## WHAT YOU NEED TO DO
Hunt through the lines below for the string "computer" and copy each one that has it.

## RECORDS SUPPLIED
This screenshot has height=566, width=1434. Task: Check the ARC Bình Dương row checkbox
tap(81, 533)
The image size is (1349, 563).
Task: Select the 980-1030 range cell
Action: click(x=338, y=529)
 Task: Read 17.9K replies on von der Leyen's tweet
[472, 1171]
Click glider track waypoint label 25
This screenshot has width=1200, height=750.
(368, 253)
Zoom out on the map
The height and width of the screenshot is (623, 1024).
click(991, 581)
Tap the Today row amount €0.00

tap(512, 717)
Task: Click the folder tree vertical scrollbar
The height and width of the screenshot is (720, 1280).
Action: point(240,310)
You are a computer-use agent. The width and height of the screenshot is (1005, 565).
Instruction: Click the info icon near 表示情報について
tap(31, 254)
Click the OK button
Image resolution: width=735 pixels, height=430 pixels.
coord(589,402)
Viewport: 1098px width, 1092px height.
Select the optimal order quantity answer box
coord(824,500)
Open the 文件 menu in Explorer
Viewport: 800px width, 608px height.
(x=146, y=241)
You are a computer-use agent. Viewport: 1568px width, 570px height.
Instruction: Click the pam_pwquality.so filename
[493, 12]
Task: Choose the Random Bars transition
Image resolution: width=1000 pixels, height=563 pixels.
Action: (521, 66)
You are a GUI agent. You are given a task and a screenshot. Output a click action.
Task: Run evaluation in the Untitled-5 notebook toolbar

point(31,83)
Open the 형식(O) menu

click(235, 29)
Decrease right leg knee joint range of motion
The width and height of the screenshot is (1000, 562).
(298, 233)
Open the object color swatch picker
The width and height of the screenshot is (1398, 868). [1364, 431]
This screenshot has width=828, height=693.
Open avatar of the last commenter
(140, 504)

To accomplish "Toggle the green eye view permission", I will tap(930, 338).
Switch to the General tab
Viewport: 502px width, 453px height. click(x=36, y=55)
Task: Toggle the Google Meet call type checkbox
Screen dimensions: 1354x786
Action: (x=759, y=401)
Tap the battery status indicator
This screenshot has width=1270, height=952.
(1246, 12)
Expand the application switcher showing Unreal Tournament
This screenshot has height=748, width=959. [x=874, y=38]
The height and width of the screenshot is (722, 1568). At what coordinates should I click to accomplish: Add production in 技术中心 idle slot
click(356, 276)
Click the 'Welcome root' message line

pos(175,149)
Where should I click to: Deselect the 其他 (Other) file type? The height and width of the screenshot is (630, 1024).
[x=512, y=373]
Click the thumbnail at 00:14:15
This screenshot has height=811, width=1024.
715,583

## ANSWER TO THIS EXERCISE
You are a computer-use agent. The width and height of the screenshot is (1005, 565).
You are a computer-use agent. Viewport: 1568px width, 570px height.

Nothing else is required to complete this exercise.